Une vie de rencontres
Le mot «avant» revient souvent dans sa bouche. Comme si son âme ne pouvait tourner une page sur une vie jonchée de rencontres. C'est qu'entre sa naissance, en 1933 à Paris, et ses débuts à la baguette, Michel Plasson a été bercé par l'opérette. «Ma mère - que j'ai perdue au début de la guerre - était chanteuse au Trianon Lyrique sur les boulevards. Dans les années 30, on jouait Messager, Reynaldo Hahn, tout un répertoire qui a disparu.» Son père, lui, jouait dans les orchestres parisiens. «J'ai côtoyé beaucoup de chefs.» La liste fait rêver: Pierre Monteux («la sobriété même»), Charles Münch («il ne travaillait pas du tout, il croyait à l'inspiration de l'instant»), Paul Paray («c'était une espèce d'officier de cavalerie, un peu sec, dans une musique cintrée, merveilleuse de rythme et de vie»), Carl Schuricht («le mélange de ce grand chef allemand et du son plus léger des musiciens français produisait des miracles»), André Cluytens, etc.
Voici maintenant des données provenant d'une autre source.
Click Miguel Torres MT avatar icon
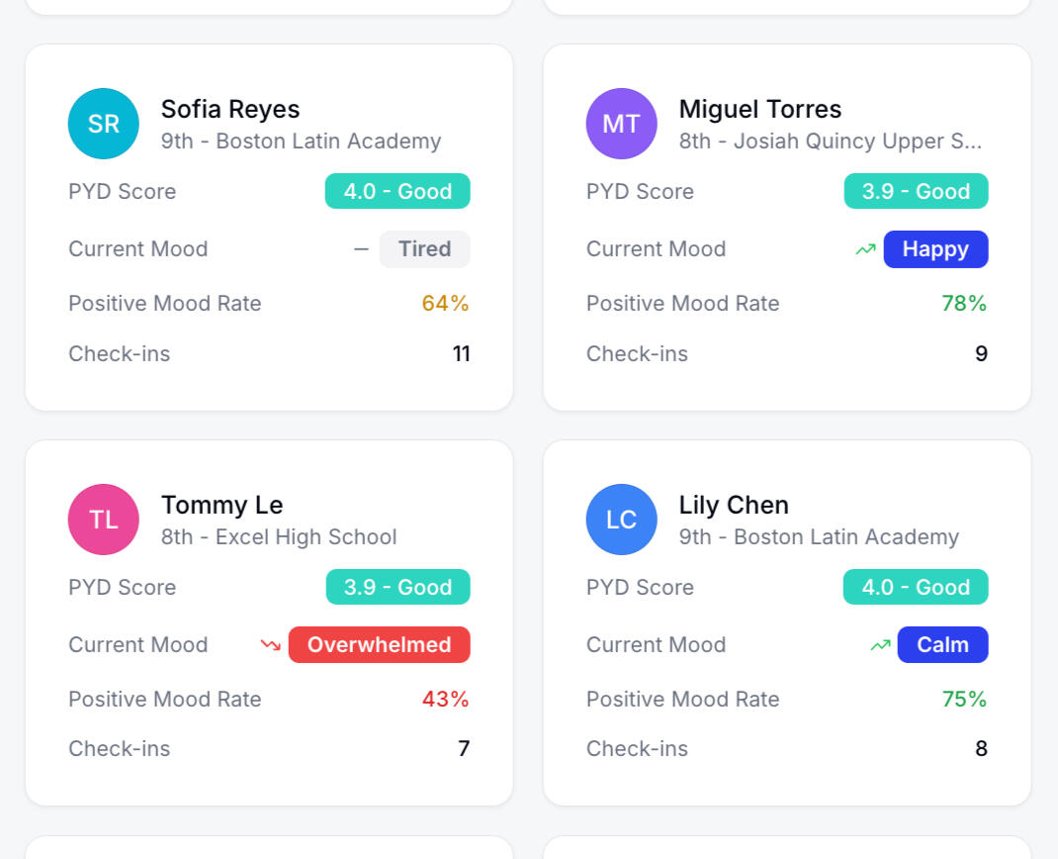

A son tour, Michel Plasson s'empare de la baguette. Après avoir remporté le 1er prix du Concours international de Besançon, en 1962, il prend la décision de sa vie. Ne pas faire carrière en Amérique, qui lui tend un contrat, mais rester en terre natale. «J'ai essayé de façonner un orchestre à l'image de la musique de mon pays.» Sa carrière, à l'Orchestre du Capitole de Toulouse, reflète une opiniâtreté exemplaire. En trente ans (dont dix ans passés à la tête de l'Opéra), il a forgé cet outil pour lui conférer un rayonnement international. Régine Crespin, Mady Mesplé, Alain Vanzo, José Van Dam, l'ont accompagné dans la grande aventure de l'opéra français - un répertoire qu'il reste l'un des seuls à défendre. «La musique française, c'est comme une fleur fragile. Il faut lui apporter un grand soin. Elle ne vit pas d'elle-même, les nuances sont souvent homéopathiques, elle dépend de ce qu'on lui donne.»
Nostalgique des orchestres français de l'après-guerre, Michel Plasson s'en prend aux chefs qui butinent d'une formation à l'autre. «Karajan disait qu'il fallait longtemps pour faire un homme. C'est la même chose pour un orchestre. Il ne suffit pas d'être présent huit semaines par an.» L'engagement des musiciens, recrutés dans le monde entier, contribue à la standardisation du son. «Les écoles instrumentales se perdent. La plupart des orchestres n'ont pas de couleur particulière. Ce sont comme des hôtels Hilton, des orchestres caméléon qui s'adaptent à la musique qui leur est confiée.»
Ravi des «couleurs» de l'OSR
Cette identité, Michel Plasson la réclame à cor et à cri. «La lumière de l'Elbe n'est pas la lumière de la montagne Sainte-Victoire.» Et de rebondir sur l'histoire de l'Orchestre de la Suisse romande. «Cette phalange a connu un acte de naissance phénoménal avec Ernest Ansermet. C'est parce que ce chef travaillait un répertoire précis, centré avant tout sur la musique française et russe, qu'il en a tiré une identité sonore incomparable.» Manière de faire allusion au développement qu'aurait pu connaître l'OSR s'il était resté sur le même créneau. Michel Plasson n'a pourtant pas de leçon à donner. Il se déclare ravi des «couleurs» que les musiciens de l'OSR lui ont offertes pendant les répétitions de Hamlet.